START Data for this task

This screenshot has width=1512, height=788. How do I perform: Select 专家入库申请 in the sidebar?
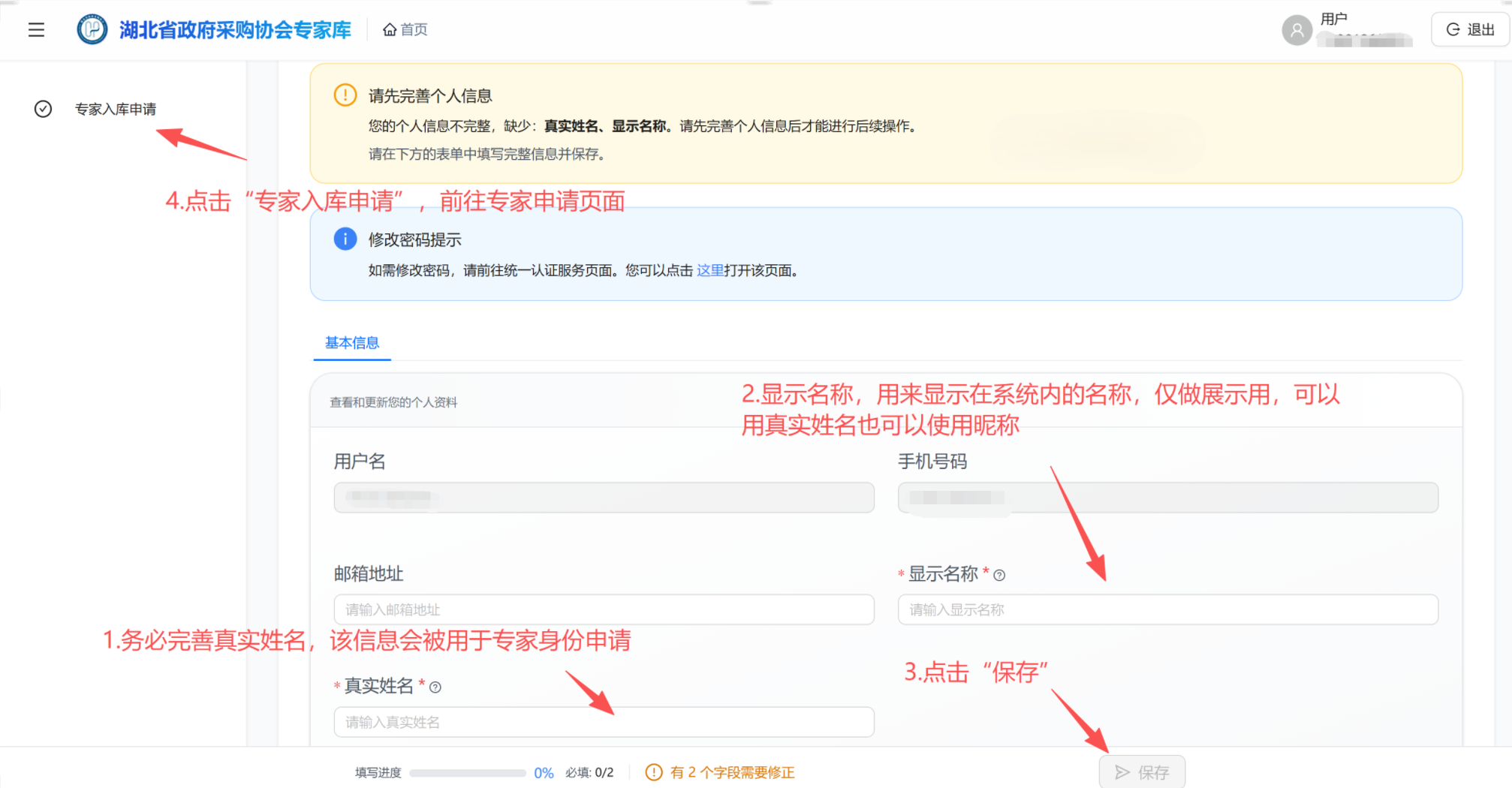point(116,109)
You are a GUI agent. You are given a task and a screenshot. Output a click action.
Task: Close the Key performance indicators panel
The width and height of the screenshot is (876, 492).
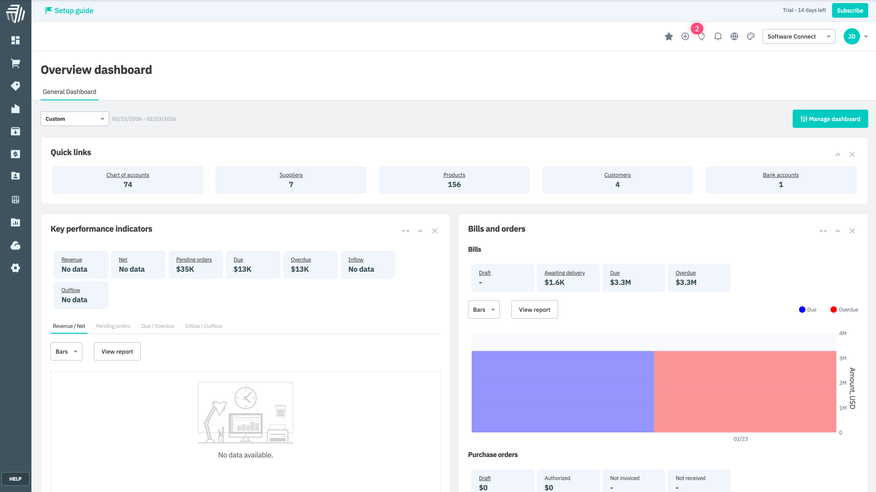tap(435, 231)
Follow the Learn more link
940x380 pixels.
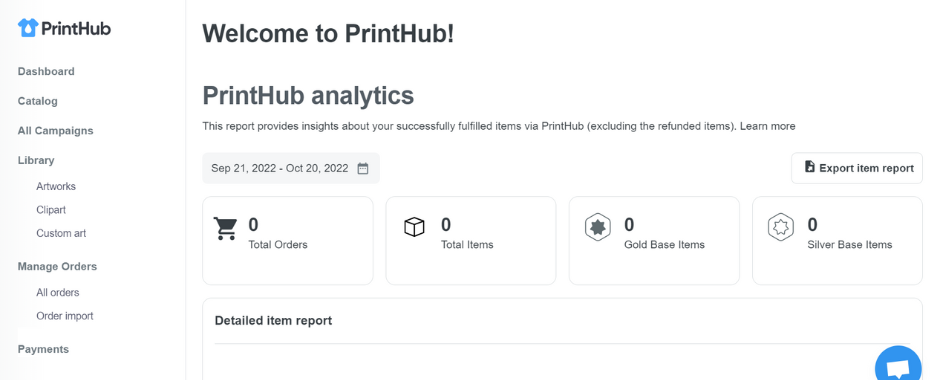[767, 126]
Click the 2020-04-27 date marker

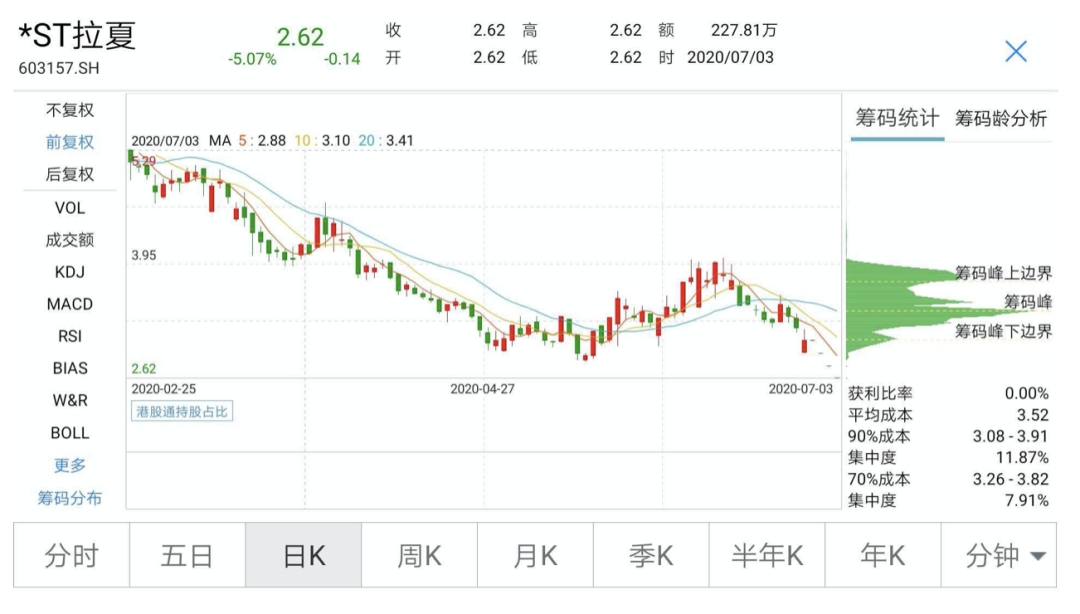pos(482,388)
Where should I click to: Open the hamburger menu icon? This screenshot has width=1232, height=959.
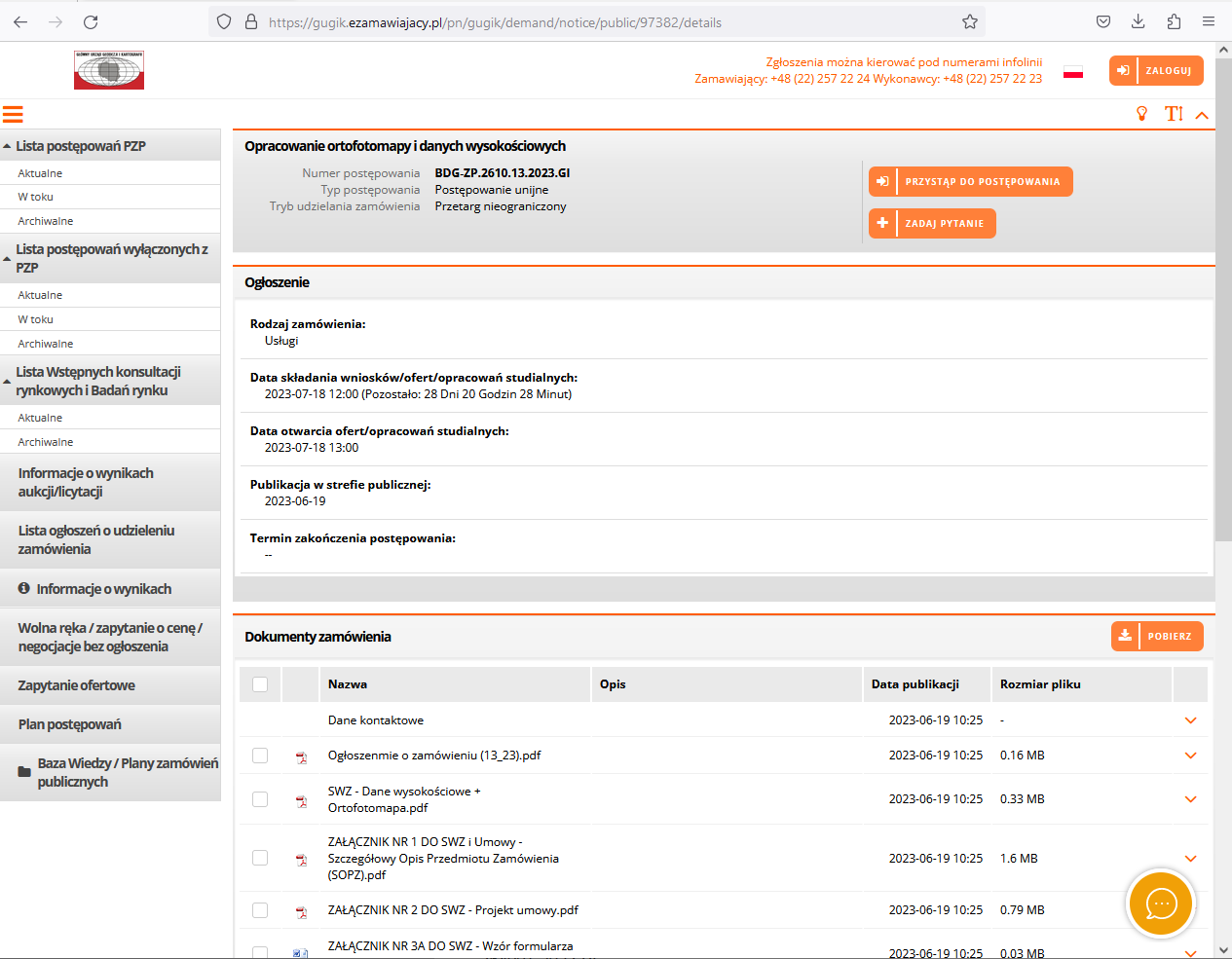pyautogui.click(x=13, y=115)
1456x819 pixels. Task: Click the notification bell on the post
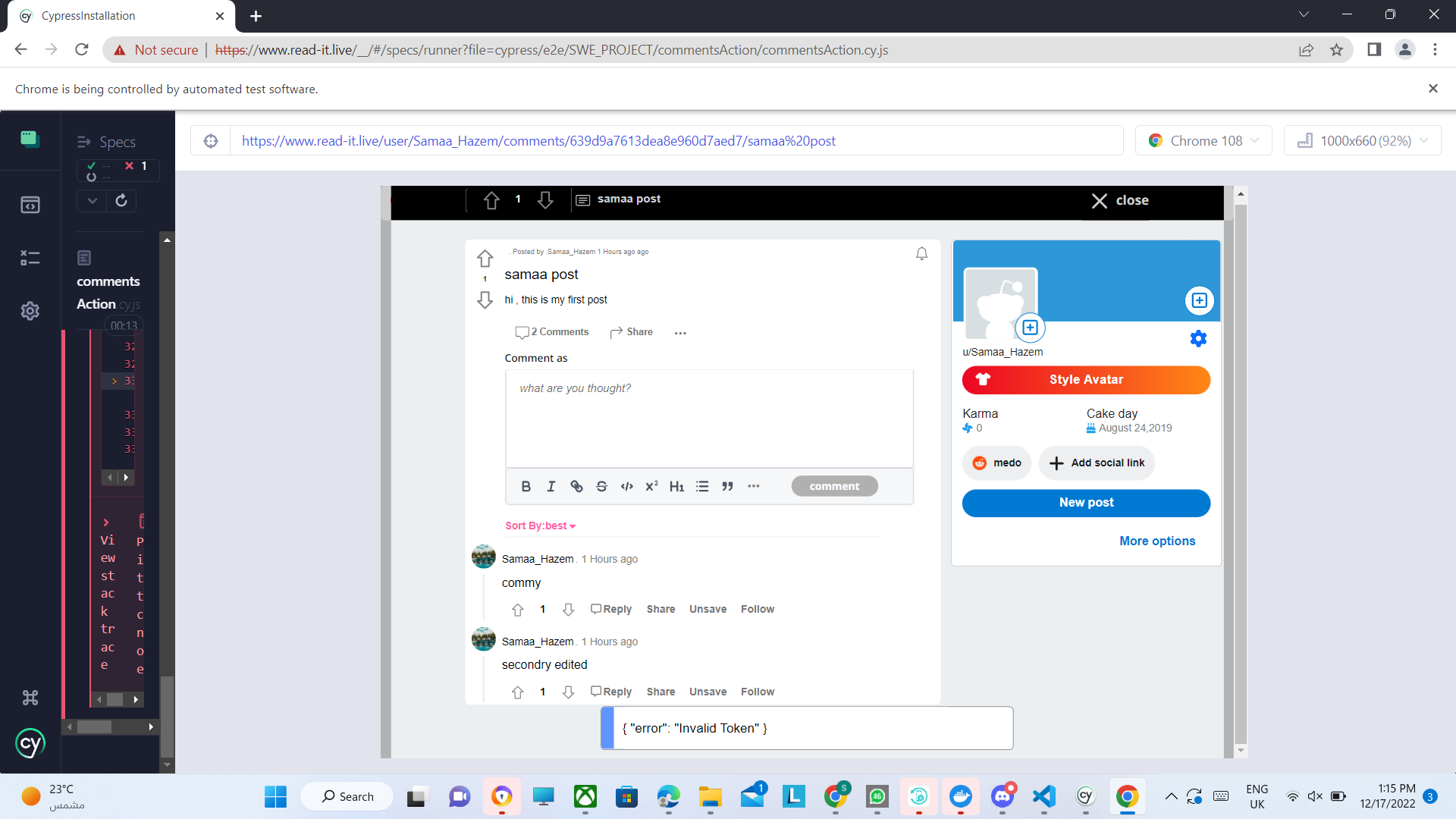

END Data for this task

Aim:
Copy out the records above with each "screenshot" changed to "screen capture" and nothing else altered. Leave out the pictures.

Response to this exercise:
This screen capture has width=1512, height=788. How do I perform: Select 专家入库申请 in the sidebar?
point(116,109)
You are a GUI agent. You are given a task and a screen capture. Output a click action.
Task: Close the Key performance indicators panel
The width and height of the screen capture is (876, 492).
tap(435, 231)
Follow the Learn more link
940x380 pixels.
[767, 126]
Click the 2020-04-27 date marker

pos(482,388)
Where should I click to: Open the hamburger menu icon? This screen capture has width=1232, height=959.
pyautogui.click(x=13, y=115)
1456x819 pixels. Task: Click the notification bell on the post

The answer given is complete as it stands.